**Passage given:**
_ _ _ _ _ _ _
# Spark Session

All distributed operations with Spark are done using so-called Spark Session. Usually one is already created by your cluster's administrator.

In [0]:
spark

# Wasabi dataset

For this course, we will use [Wasabi dataset](https://doi.org/10.5281/zenodo.5603369), the same you have in the data visualisation course.

In [0]:
!pwd

In [0]:
# to download it faster, we use a Google Storage bucket
# here we download the archive to the driver machine (linux filesystem)
dbutils.fs.cp("gs://wasabi-dataset/wasabi-2-0.tar", "file:///databricks/driver")

In [0]:
# we need that because unarchive tools generaly won't work on distributed file systems
# notice a ``json.zip`` archive containing the data we need
!tar -xvf /databricks/driver/wasabi-2-0.tar

In [0]:
# we plan to work with songs data
!unzip /databricks/driver/json/json.zip

In [0]:
# this file is on the driver (linux) filesystem (non-distributed)
song_path = "/databricks/driver/song.json"

In [0]:
# notice that song.json is one large JSON object (a list of dictionaries)
# this is not particularly distributed-computations-friendly
# also notice that different songs are separated by a line containing only
# three symbols: },{
!head -500 {song_path}

In [0]:
from pyspark import pandas as pd

# by default, Pandas API creates a local index
pd.set_option("compute.default_index_type", "distributed")
_ _ _ _ _ _ _
**Information provided:**

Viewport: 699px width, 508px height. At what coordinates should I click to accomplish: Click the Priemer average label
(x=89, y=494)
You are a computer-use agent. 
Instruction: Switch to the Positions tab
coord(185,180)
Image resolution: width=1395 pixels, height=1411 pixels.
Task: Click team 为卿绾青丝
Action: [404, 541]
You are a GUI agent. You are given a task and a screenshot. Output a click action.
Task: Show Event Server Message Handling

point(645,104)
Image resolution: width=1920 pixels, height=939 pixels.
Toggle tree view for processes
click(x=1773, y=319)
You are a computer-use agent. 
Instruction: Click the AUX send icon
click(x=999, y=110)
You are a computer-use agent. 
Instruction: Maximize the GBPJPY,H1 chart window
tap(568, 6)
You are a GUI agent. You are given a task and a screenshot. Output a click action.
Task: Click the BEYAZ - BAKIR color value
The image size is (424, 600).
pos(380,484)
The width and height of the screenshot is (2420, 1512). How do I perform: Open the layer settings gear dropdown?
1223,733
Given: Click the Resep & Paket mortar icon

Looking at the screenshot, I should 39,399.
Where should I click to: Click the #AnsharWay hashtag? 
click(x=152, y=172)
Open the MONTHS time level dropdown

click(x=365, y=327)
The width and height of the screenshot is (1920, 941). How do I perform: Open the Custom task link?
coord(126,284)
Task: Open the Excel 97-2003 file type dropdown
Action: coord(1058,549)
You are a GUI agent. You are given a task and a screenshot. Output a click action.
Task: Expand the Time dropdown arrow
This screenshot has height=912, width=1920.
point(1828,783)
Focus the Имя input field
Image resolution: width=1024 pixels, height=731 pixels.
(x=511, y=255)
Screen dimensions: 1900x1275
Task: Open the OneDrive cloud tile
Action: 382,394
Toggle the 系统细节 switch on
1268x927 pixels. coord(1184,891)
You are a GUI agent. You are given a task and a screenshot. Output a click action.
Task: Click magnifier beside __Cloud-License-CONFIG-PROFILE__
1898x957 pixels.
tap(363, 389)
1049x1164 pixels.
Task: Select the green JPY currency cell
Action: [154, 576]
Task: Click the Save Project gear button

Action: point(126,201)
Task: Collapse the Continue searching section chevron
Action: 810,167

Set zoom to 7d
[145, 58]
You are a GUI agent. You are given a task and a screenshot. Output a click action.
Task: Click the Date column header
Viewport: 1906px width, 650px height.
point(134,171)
_ _ _ _ _ _ _
Do these statements agree with the Spark Session page? Answer yes or no for each, quoting the deciding words. (a) The archive is first downloaded to the driver machine's Linux filesystem. (b) The song.json file is called well suited to distributed computations. (c) By default, the Pandas API creates a distributed index. Rely only on the Spark Session page, not on the records.

(a) Yes: "here we download the archive to the driver machine (linux filesystem)"
(b) No: "this is not particularly distributed-computations-friendly"
(c) No: "by default, Pandas API creates a local index"